• _REQUIRED WORK_
From the first record to the last, write each one out again exactly.

(Records from a dataset)
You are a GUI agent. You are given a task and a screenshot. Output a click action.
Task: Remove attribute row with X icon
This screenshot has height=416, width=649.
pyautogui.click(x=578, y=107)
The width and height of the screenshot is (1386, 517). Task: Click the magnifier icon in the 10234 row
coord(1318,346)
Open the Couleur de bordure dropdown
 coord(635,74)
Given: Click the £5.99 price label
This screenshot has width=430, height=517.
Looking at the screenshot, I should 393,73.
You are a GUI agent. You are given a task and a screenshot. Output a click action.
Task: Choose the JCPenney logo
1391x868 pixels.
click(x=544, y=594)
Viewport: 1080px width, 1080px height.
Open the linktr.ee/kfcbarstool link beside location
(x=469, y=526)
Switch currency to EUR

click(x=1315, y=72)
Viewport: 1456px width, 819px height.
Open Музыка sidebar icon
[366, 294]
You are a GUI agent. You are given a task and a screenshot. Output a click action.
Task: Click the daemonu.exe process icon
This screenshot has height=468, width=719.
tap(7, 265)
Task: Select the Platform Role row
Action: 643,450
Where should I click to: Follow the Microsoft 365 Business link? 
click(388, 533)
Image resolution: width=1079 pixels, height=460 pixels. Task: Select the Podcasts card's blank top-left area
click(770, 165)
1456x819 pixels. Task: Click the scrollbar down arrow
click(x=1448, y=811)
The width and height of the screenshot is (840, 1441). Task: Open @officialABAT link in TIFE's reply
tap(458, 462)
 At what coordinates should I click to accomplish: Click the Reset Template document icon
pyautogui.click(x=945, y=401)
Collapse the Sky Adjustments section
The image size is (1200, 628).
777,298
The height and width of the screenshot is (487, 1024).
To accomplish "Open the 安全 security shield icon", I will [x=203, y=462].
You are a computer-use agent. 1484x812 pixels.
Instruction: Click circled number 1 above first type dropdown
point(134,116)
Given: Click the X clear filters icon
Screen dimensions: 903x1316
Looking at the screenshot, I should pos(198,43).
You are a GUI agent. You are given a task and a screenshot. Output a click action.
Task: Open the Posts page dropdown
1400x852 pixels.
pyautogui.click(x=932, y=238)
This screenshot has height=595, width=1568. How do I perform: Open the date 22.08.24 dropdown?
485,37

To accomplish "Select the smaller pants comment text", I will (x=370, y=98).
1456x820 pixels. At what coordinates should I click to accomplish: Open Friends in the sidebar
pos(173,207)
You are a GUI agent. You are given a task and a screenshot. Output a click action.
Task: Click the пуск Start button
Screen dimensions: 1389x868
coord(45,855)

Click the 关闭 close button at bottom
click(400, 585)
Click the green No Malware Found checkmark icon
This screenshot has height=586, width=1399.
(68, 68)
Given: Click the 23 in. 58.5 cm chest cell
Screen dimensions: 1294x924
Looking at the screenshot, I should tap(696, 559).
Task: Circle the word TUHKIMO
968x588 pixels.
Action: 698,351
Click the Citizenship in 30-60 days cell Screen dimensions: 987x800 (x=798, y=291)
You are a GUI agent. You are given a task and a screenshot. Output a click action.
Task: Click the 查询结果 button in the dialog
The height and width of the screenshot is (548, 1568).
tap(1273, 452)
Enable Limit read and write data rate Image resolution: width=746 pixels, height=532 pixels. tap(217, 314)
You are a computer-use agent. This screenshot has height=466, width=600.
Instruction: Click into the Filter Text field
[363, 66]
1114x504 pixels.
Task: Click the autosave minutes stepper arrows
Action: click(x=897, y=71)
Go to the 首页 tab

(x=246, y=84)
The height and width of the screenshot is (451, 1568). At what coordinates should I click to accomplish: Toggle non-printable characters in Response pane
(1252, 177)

• _EXERCISE RESPONSE_
You are a GUI agent. You are given a task and a screenshot. Output a click action.
Task: Remove attribute row with X icon
This screenshot has height=416, width=649.
pyautogui.click(x=578, y=107)
The width and height of the screenshot is (1386, 517). Task: Click the magnifier icon in the 10234 row
coord(1318,346)
Open the Couleur de bordure dropdown
 coord(635,74)
Given: Click the £5.99 price label
This screenshot has width=430, height=517.
Looking at the screenshot, I should 393,73.
You are a GUI agent. You are given a task and a screenshot. Output a click action.
Task: Choose the JCPenney logo
1391x868 pixels.
click(x=544, y=594)
Viewport: 1080px width, 1080px height.
Open the linktr.ee/kfcbarstool link beside location
(x=469, y=526)
Switch currency to EUR

click(x=1315, y=72)
Viewport: 1456px width, 819px height.
Open Музыка sidebar icon
[366, 294]
You are a GUI agent. You are given a task and a screenshot. Output a click action.
Task: Click the daemonu.exe process icon
This screenshot has height=468, width=719.
tap(7, 265)
Task: Select the Platform Role row
Action: 643,450
Where should I click to: Follow the Microsoft 365 Business link? 
click(388, 533)
Image resolution: width=1079 pixels, height=460 pixels. Task: Select the Podcasts card's blank top-left area
click(770, 165)
1456x819 pixels. Task: Click the scrollbar down arrow
click(x=1448, y=811)
The width and height of the screenshot is (840, 1441). Task: Open @officialABAT link in TIFE's reply
tap(458, 462)
 At what coordinates should I click to accomplish: Click the Reset Template document icon
pyautogui.click(x=945, y=401)
Collapse the Sky Adjustments section
The image size is (1200, 628).
777,298
The height and width of the screenshot is (487, 1024).
To accomplish "Open the 安全 security shield icon", I will [x=203, y=462].
You are a computer-use agent. 1484x812 pixels.
Instruction: Click circled number 1 above first type dropdown
point(134,116)
Given: Click the X clear filters icon
Screen dimensions: 903x1316
Looking at the screenshot, I should pos(198,43).
You are a GUI agent. You are given a task and a screenshot. Output a click action.
Task: Open the Posts page dropdown
1400x852 pixels.
pyautogui.click(x=932, y=238)
This screenshot has height=595, width=1568. How do I perform: Open the date 22.08.24 dropdown?
485,37

To accomplish "Select the smaller pants comment text", I will (x=370, y=98).
1456x820 pixels. At what coordinates should I click to accomplish: Open Friends in the sidebar
pos(173,207)
You are a GUI agent. You are given a task and a screenshot. Output a click action.
Task: Click the пуск Start button
Screen dimensions: 1389x868
coord(45,855)

Click the 关闭 close button at bottom
click(400, 585)
Click the green No Malware Found checkmark icon
This screenshot has height=586, width=1399.
(68, 68)
Given: Click the 23 in. 58.5 cm chest cell
Screen dimensions: 1294x924
Looking at the screenshot, I should tap(696, 559).
Task: Circle the word TUHKIMO
968x588 pixels.
Action: 698,351
Click the Citizenship in 30-60 days cell Screen dimensions: 987x800 (x=798, y=291)
You are a GUI agent. You are given a task and a screenshot. Output a click action.
Task: Click the 查询结果 button in the dialog
The height and width of the screenshot is (548, 1568).
tap(1273, 452)
Enable Limit read and write data rate Image resolution: width=746 pixels, height=532 pixels. tap(217, 314)
You are a computer-use agent. This screenshot has height=466, width=600.
Instruction: Click into the Filter Text field
[363, 66]
1114x504 pixels.
Task: Click the autosave minutes stepper arrows
Action: click(x=897, y=71)
Go to the 首页 tab

(x=246, y=84)
The height and width of the screenshot is (451, 1568). At what coordinates should I click to accomplish: Toggle non-printable characters in Response pane
(1252, 177)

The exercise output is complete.